Your instructions.
Lines before the one containing "Task: Switch to the Symbole tab" are to be left out; that line and all after it, through the end of the material below, are to be written out exactly.

Data for the task.
╔══
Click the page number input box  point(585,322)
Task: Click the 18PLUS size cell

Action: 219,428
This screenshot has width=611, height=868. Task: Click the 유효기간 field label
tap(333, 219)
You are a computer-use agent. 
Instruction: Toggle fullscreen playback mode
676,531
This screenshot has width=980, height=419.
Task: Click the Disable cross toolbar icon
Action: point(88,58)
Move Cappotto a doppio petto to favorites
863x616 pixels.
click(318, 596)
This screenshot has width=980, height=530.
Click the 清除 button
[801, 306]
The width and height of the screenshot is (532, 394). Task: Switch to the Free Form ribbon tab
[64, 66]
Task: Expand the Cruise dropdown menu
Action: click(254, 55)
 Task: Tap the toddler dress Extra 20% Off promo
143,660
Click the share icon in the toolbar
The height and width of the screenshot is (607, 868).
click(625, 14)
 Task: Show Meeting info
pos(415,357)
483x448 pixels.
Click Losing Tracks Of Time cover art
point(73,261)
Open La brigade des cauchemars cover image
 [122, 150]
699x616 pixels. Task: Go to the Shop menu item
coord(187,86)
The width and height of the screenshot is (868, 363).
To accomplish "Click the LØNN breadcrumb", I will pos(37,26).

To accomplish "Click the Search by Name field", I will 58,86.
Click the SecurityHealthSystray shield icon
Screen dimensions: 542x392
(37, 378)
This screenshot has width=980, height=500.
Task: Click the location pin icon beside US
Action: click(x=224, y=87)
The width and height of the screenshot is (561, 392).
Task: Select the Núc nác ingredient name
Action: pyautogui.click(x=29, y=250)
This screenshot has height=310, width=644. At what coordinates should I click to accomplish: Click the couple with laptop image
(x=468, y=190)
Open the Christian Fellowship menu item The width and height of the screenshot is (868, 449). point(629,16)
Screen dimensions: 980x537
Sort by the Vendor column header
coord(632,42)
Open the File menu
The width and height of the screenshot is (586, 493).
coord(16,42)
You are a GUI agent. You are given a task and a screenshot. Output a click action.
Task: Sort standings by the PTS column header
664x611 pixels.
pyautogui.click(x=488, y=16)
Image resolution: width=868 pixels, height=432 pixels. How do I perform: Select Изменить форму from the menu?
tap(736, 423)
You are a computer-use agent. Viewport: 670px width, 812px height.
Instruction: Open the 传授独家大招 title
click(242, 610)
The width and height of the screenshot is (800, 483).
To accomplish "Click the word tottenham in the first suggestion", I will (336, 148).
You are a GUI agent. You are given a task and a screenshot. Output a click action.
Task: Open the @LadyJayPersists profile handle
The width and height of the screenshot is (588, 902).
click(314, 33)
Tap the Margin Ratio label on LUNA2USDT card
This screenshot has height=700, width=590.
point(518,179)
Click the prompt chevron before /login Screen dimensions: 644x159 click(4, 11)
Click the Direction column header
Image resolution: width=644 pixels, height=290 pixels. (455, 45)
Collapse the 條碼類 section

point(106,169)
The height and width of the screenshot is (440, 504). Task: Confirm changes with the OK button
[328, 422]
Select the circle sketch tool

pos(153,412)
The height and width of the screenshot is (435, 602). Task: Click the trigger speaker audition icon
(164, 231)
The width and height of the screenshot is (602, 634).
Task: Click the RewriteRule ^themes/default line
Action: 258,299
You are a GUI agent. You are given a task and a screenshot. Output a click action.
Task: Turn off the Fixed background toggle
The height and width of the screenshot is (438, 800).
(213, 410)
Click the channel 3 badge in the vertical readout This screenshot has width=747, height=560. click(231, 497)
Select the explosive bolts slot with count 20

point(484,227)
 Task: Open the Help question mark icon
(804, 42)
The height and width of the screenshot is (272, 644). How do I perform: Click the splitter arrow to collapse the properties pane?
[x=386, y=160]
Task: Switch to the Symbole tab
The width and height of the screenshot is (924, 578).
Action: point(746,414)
╚══
Answer to this task.
Task: Switch to the Symbole tab
The width and height of the screenshot is (924, 578).
Action: point(746,414)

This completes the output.